I finally got a small 4" grinder for the goats hooves. Is there anything I should know before I give it a try? Would someone with experience care to walk me thru it. I'm imagining that it smells pretty good... :nooo


----------



## Truly (Oct 26, 2007)

I got a grinder and just "played" with it until it worked for me. I didn't think the smell was too bad. The hardest part for me was not having ripples. Again, practice makes perfect.

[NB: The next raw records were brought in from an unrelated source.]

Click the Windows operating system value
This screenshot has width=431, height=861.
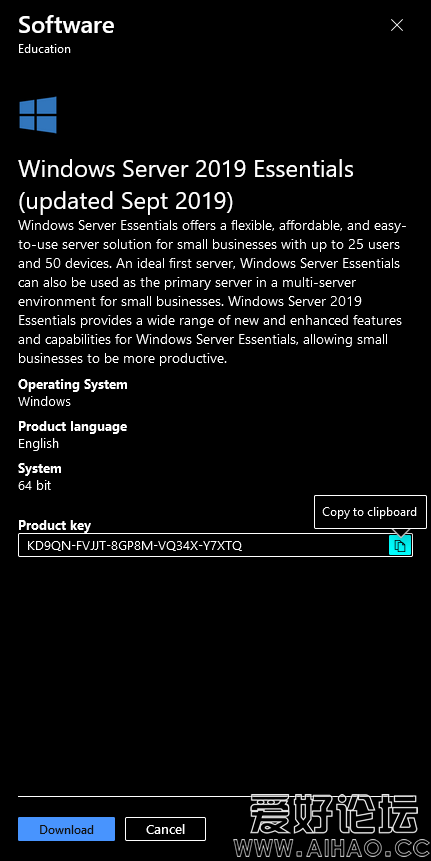(44, 401)
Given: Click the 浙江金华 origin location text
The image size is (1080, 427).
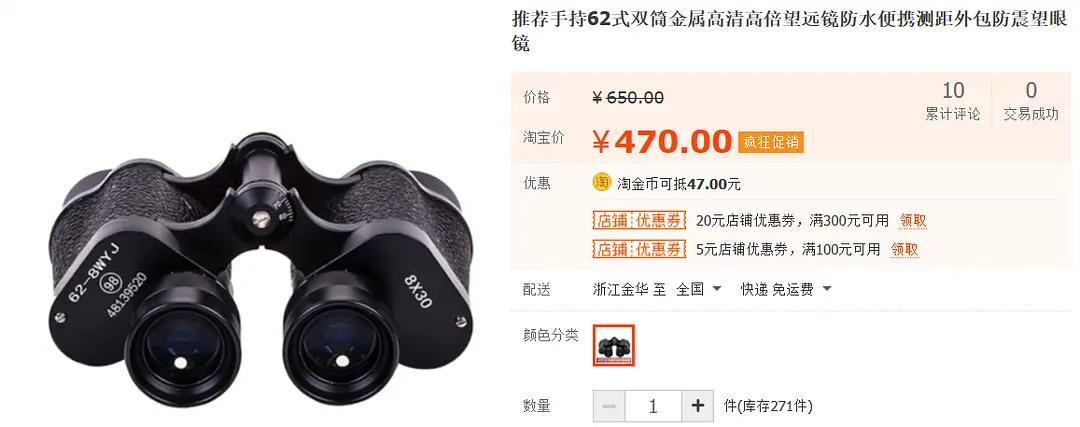Looking at the screenshot, I should coord(620,289).
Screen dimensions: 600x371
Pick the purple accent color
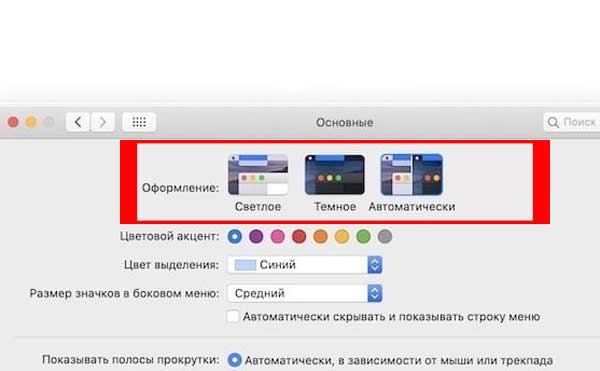256,236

You'll be so happy with how much quicker it is, that you won't mind the learning of it.


----------



## baileybunch (Oct 26, 2007)

Hot feet! If you grind for too long on onw foot, it heats up. And wear leather gloves! I lost the finger off of my knittet gloves...and parts of my fingernails quick as a flash! I'd say also to watch your angle as you can grind uneavenly quickly! Also, if your sanding disk gets dirty you can use a stiff brush or wire brush to clean it off. You will still need to trim between the toes and an overly long toe...same as has been suggested before. I use the grinder more as a "finisher" than to do the complete job.


----------



## Cotton Eyed Does (Oct 26, 2007)

Can you post a picture of the types of grinders you are using? or a link to a site that has one like yours?


----------



## baileybunch (Oct 26, 2007)

This is the one my husband bought to use while he trims and shoes our horses. I saw it one day and thought "Hmmm"! I was done trimming my goats in no time and with little effort.

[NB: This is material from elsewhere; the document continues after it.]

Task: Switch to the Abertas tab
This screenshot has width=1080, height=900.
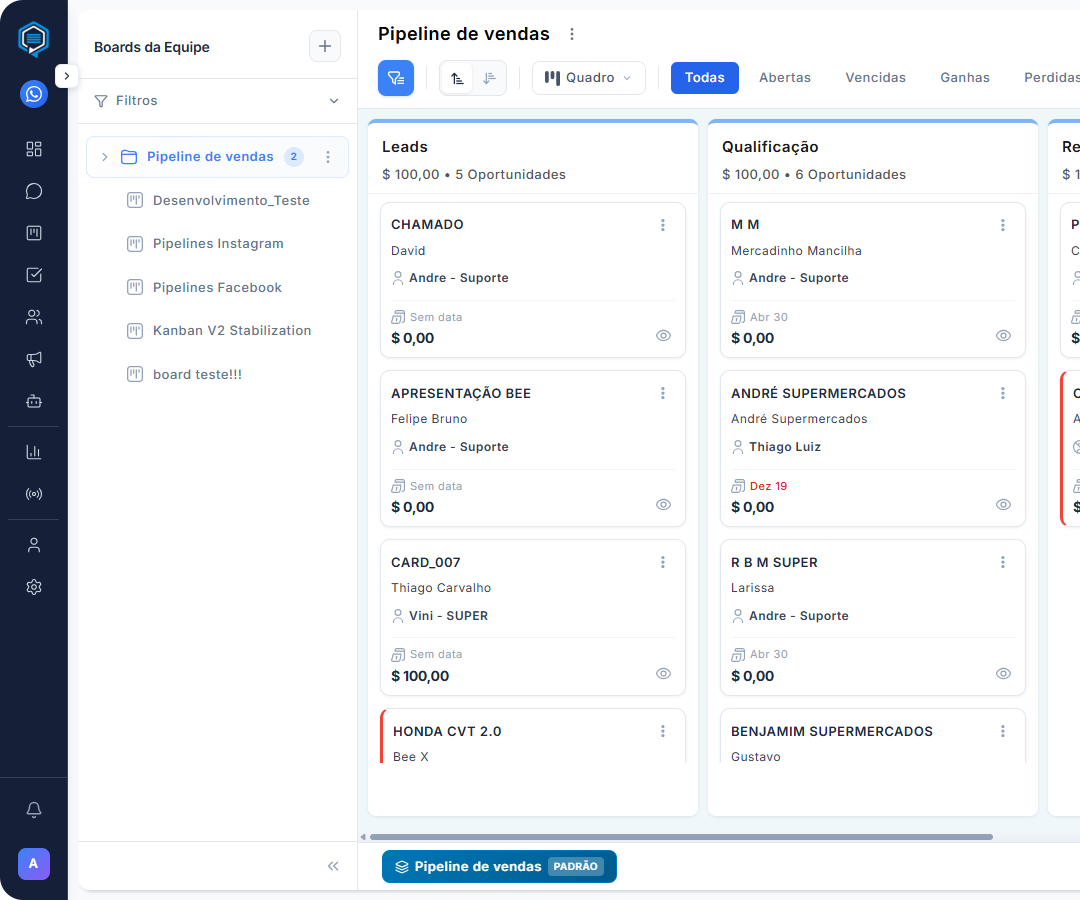Action: coord(784,78)
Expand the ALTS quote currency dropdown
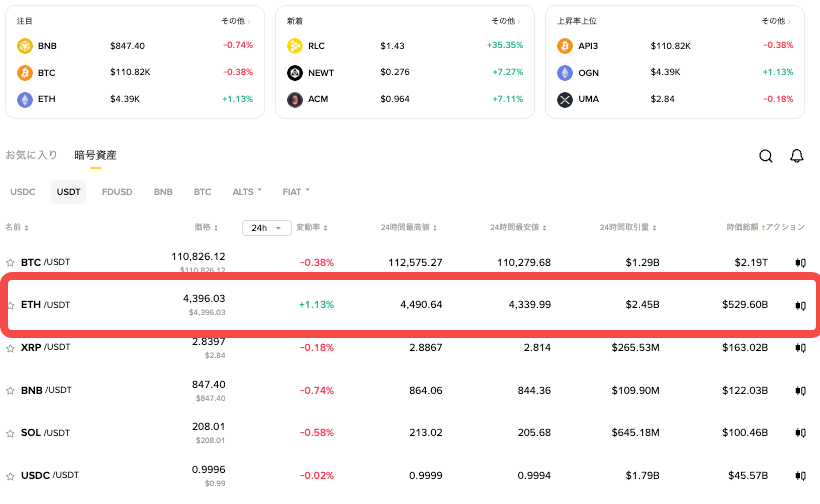The width and height of the screenshot is (820, 504). [x=247, y=191]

http://www.lowes.com/lowes/lkn?action=productDetail&productId=231604-38307-TF7AG&lpage=none


----------



## Tracy in Idaho (Oct 26, 2007)

I've thought about this a few times, but I think I'd probably take off more fingers than hoof.... :/

It only takes me about 5 minutes to trim up a goat with the nippers.

Tracy


----------



## Tim Pruitt (Oct 26, 2007)

Those little orange handled Nippers can do a good job and you really don't need the grinder. However, you can do a better and smoother job with the grinder. Also hooves on foundered goats are a breeze with the grinder.


----------



## Halo-M Nubians (Oct 26, 2007)

Well, I got it because it seems like everyone was raving about what a breeze it was awhile back. Haven't tried it yet, but I do have a few problem hooves in the herd so perhaps I will be glad after all.


----------



## goatmom (Oct 26, 2007)

Tracy - I'm with you -I think about it and then imagine the grinder getting away from me on one of the sassy girls -flying through the air-ugh!! 

Some one on here a while back - thinking it was Tim?? talked about getting a sharpener for the hoof trimmers -I'd like to know how that is working out.


----------



## baileybunch (Oct 26, 2007)

I am not the most coordinated person but I haven't had run away grinder yet. I did take of the finger to my knit glove but that was while we were trimming the hooves of an untamed sheep. SHE did not enjoy any of what we were doing to her!  I trim the goats' hooves in our wide wooden stand. One of my does seems to have long toes and lots of hoof growing between the toes that require trimmers first then I use the grinder to finish and level off the hooves. Another doe has little growth and I just use the grinder on her. Depends on what the need, I guess. I'm still learning....


----------